START Listed entries

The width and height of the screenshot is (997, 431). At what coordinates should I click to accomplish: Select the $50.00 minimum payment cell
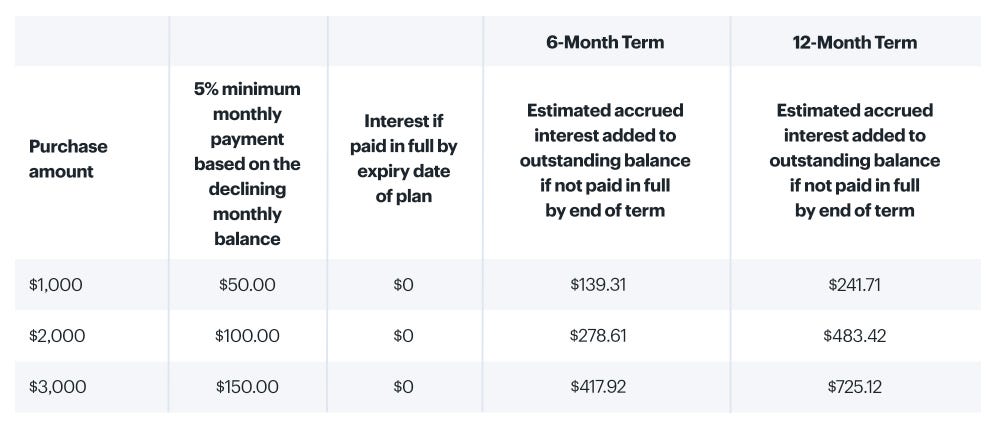[247, 284]
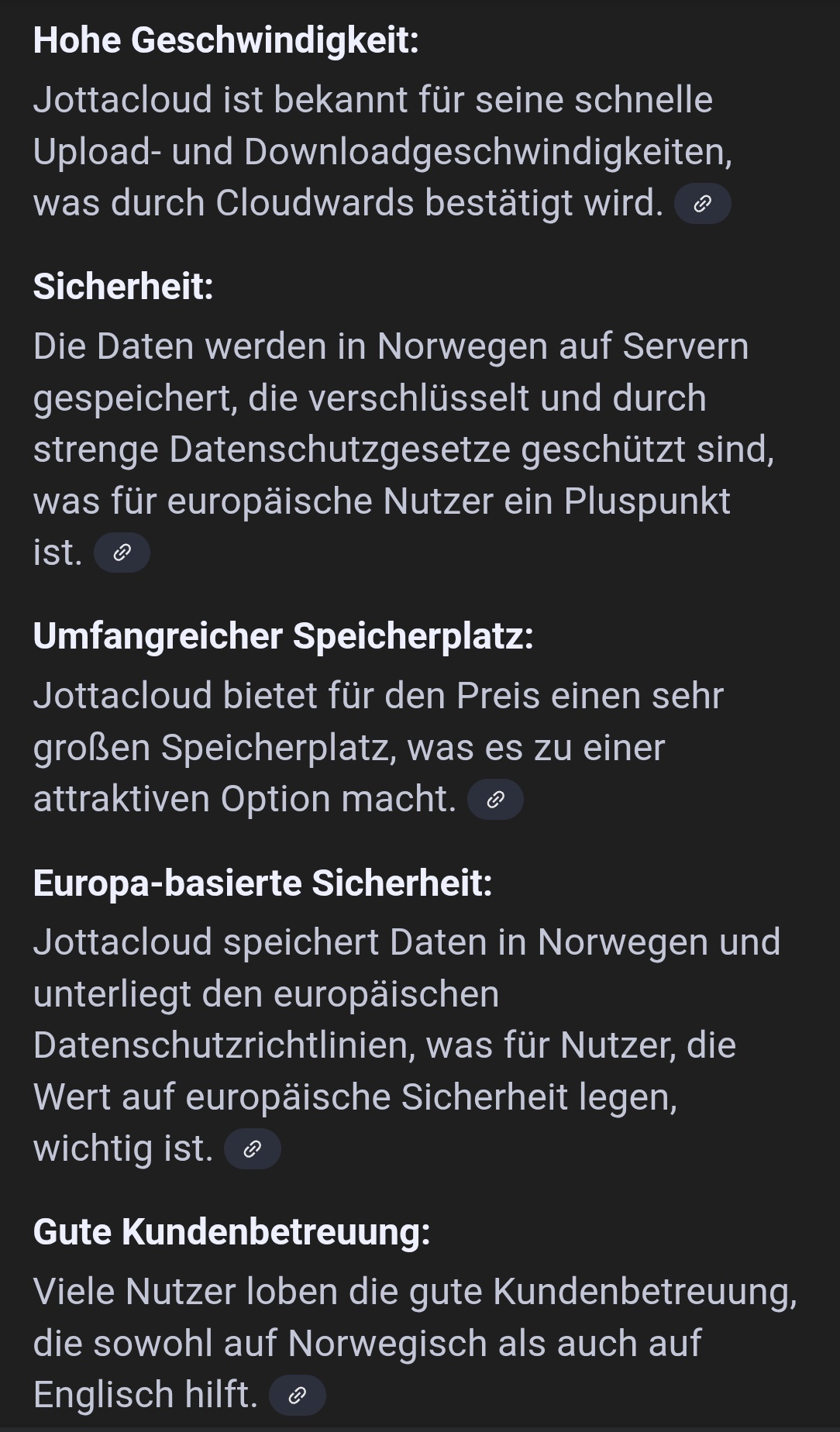Select the 'Hohe Geschwindigkeit:' heading
840x1432 pixels.
[x=225, y=40]
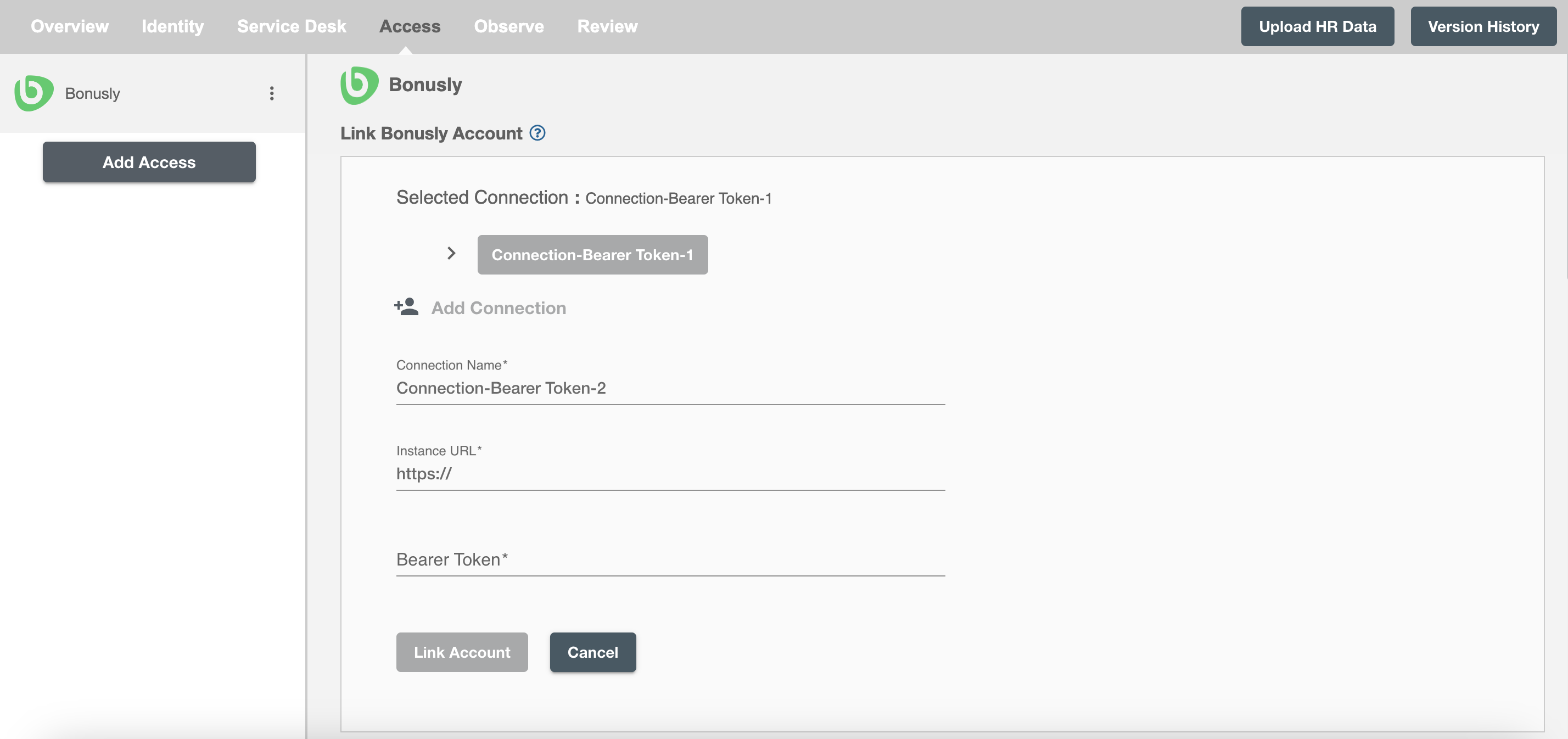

END Listed entries

Aim of the exercise: Print every line of the material above exactly as it reads, skipping the pictures.

Answer to this problem:
The width and height of the screenshot is (997, 431). At what coordinates should I click to accomplish: Select the $50.00 minimum payment cell
[247, 284]
Select the 'Hohe Geschwindigkeit:' heading
840x1432 pixels.
[x=225, y=40]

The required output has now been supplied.